Written problem |
Convert the records from the start through the line containing "Open help for" into a two-column CSV with the headers prompt_text and answer. Each record gets one row holding its text and its answer, each in a single quoted field with line breaks replaced by spaces.

Records to process |
- - -

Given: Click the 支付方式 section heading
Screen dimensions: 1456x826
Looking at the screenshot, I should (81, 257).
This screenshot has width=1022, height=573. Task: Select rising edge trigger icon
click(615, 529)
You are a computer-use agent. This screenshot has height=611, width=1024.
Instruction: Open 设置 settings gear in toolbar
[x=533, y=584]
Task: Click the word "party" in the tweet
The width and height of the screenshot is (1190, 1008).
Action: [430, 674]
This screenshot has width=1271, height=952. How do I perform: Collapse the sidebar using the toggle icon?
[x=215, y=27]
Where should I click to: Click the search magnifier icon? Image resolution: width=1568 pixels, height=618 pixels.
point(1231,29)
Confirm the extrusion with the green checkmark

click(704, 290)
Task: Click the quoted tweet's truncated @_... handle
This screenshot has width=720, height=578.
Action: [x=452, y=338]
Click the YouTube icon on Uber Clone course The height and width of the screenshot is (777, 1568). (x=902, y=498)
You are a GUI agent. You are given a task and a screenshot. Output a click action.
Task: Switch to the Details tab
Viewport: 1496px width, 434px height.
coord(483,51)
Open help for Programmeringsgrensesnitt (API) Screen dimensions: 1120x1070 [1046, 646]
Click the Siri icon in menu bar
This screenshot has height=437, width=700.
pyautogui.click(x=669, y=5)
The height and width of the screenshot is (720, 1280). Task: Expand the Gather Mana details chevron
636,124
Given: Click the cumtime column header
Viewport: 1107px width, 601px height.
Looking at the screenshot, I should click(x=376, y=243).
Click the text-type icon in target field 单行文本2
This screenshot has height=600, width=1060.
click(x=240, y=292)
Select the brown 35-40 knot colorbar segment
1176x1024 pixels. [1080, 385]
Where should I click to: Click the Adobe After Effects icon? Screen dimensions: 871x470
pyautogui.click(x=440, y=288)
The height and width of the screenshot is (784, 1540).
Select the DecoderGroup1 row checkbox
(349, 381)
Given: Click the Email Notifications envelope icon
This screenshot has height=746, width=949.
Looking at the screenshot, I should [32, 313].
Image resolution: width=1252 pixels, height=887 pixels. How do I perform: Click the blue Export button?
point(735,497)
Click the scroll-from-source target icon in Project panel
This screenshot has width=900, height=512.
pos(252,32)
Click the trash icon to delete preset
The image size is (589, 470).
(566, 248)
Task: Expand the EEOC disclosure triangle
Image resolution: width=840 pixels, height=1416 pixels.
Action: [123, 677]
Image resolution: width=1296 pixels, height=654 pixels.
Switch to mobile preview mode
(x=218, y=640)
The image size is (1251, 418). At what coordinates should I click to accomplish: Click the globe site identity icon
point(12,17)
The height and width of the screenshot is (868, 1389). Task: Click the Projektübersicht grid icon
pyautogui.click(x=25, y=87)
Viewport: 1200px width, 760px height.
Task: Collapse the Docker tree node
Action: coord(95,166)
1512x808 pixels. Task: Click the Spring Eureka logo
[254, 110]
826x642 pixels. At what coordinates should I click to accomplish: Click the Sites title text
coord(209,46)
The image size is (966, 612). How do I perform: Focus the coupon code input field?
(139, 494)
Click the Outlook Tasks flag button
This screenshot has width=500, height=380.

- - -

Solution to the exercise |
prompt_text,answer
"Given: Click the 支付方式 section heading Screen dimensions: 1456x826","Looking at the screenshot, I should (81, 257)."
"This screenshot has width=1022, height=573. Task: Select rising edge trigger icon","click(615, 529)"
"You are a computer-use agent. This screenshot has height=611, width=1024. Instruction: Open 设置 settings gear in toolbar","[x=533, y=584]"
"Task: Click the word ""party"" in the tweet The width and height of the screenshot is (1190, 1008).","Action: [430, 674]"
"This screenshot has width=1271, height=952. How do I perform: Collapse the sidebar using the toggle icon?","[x=215, y=27]"
"Where should I click to: Click the search magnifier icon? Image resolution: width=1568 pixels, height=618 pixels.","point(1231,29)"
"Confirm the extrusion with the green checkmark","click(704, 290)"
"Task: Click the quoted tweet's truncated @_... handle This screenshot has width=720, height=578.","Action: [x=452, y=338]"
"Click the YouTube icon on Uber Clone course The height and width of the screenshot is (777, 1568).","(x=902, y=498)"
"You are a GUI agent. You are given a task and a screenshot. Output a click action. Task: Switch to the Details tab Viewport: 1496px width, 434px height.","coord(483,51)"
"Open help for Programmeringsgrensesnitt (API) Screen dimensions: 1120x1070","[1046, 646]"